(Dataset items)
((
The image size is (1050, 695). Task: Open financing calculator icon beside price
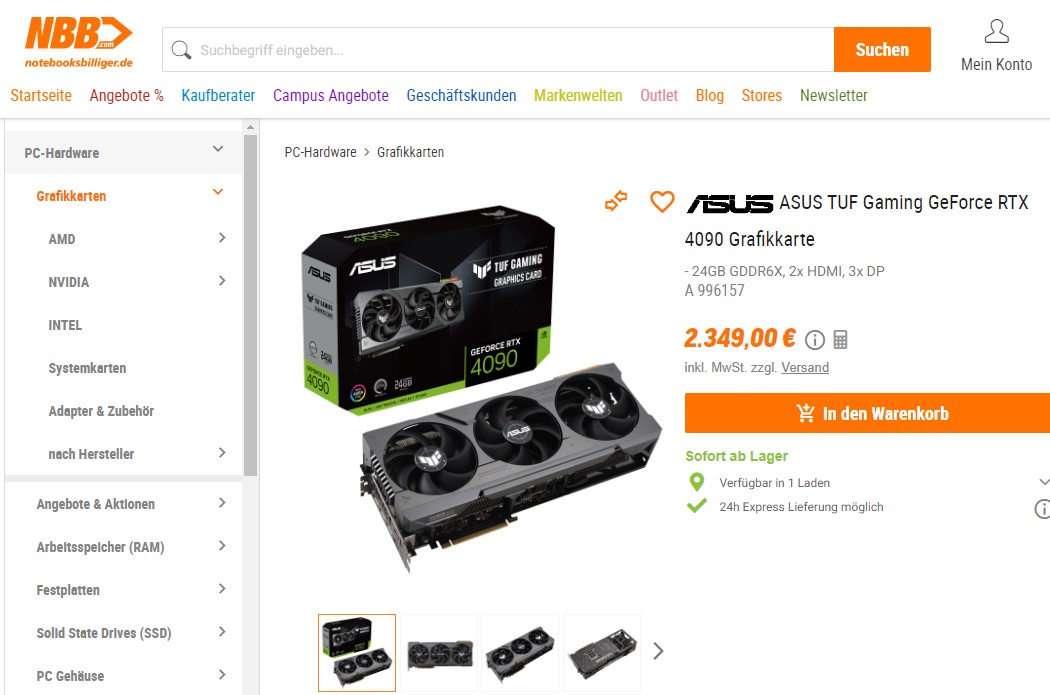tap(840, 339)
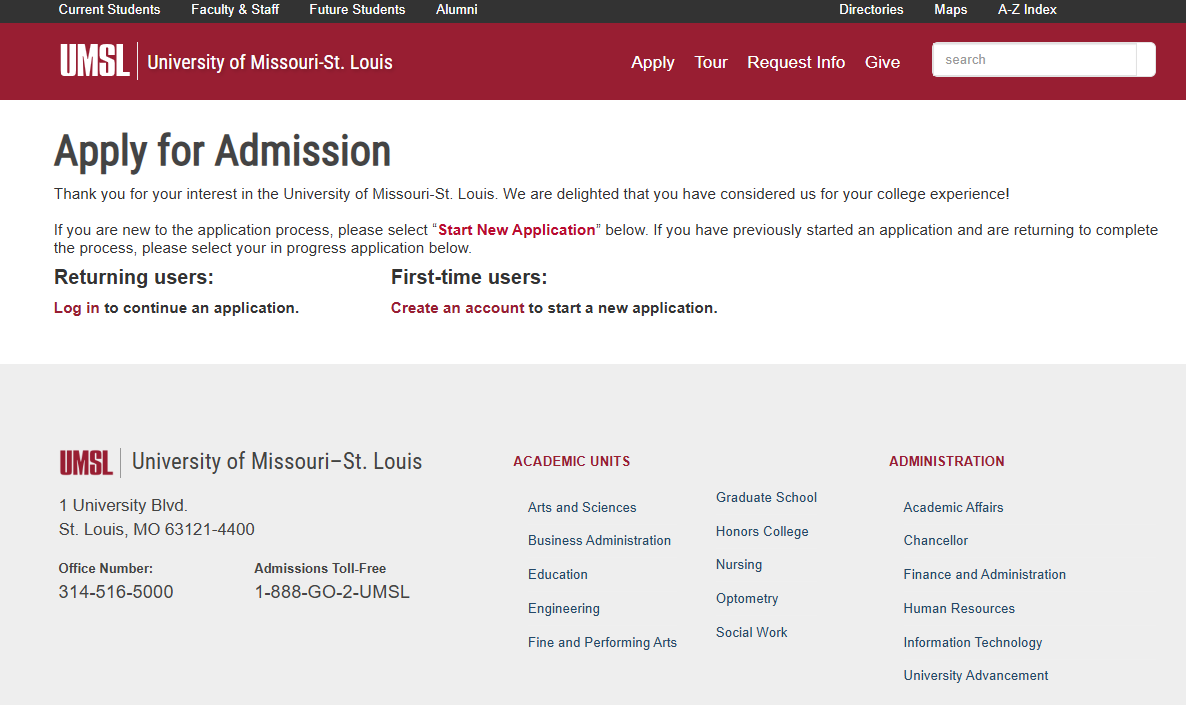Select Current Students in the top bar
Viewport: 1186px width, 705px height.
109,10
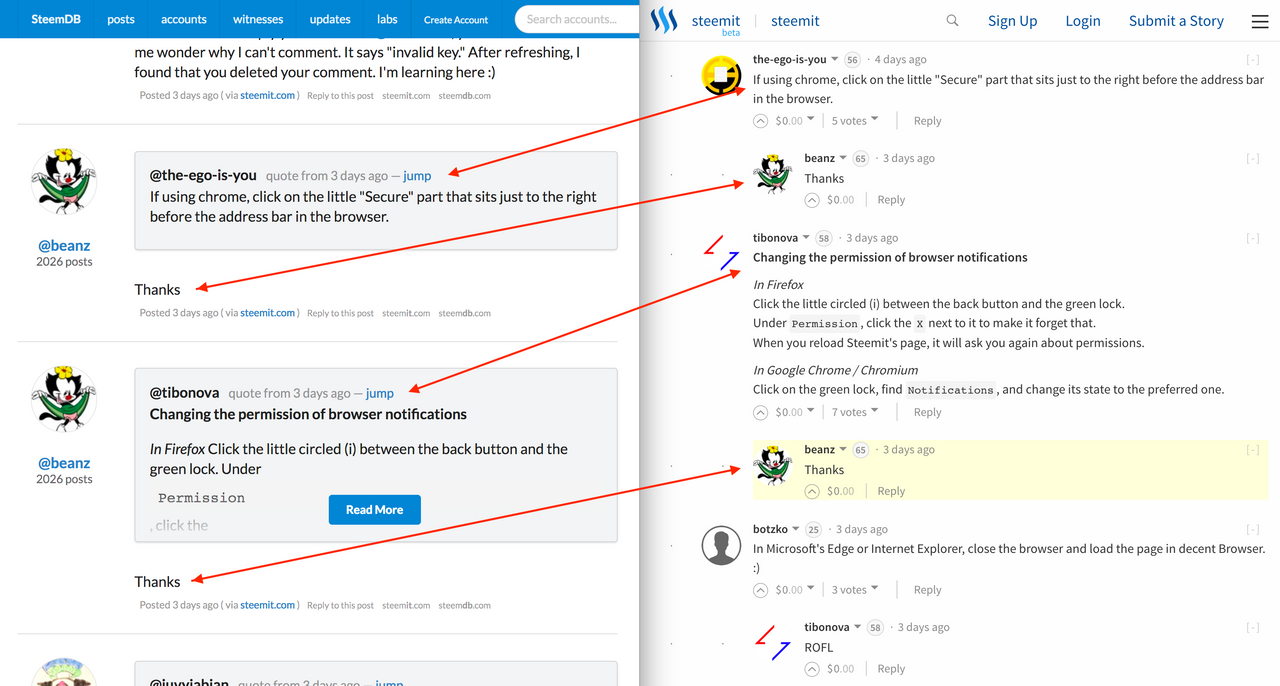Upvote botzko's comment about Microsoft Edge

(759, 589)
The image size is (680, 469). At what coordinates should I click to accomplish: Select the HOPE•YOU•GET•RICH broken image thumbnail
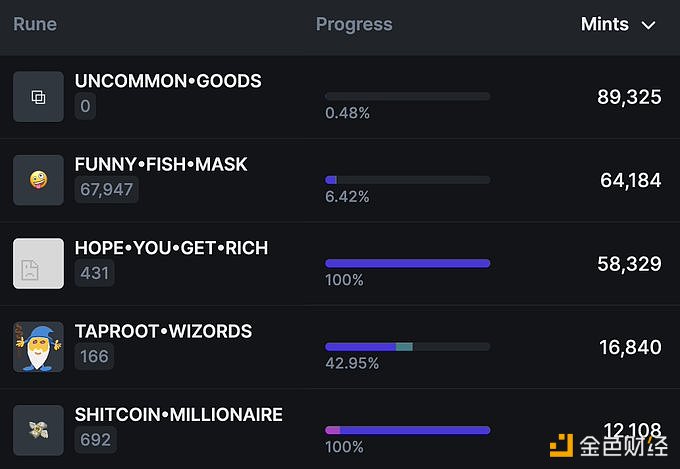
))
→ THE PROBLEM:
The required output is every line of the data above, set down exactly and stripped of pictures.

→ WRITTEN RESPONSE:
The image size is (1050, 695). Task: Open financing calculator icon beside price
tap(840, 339)
Select Current Students in the top bar
Viewport: 1186px width, 705px height.
109,10
Upvote botzko's comment about Microsoft Edge

(759, 589)
The image size is (680, 469). At what coordinates should I click to accomplish: Select the HOPE•YOU•GET•RICH broken image thumbnail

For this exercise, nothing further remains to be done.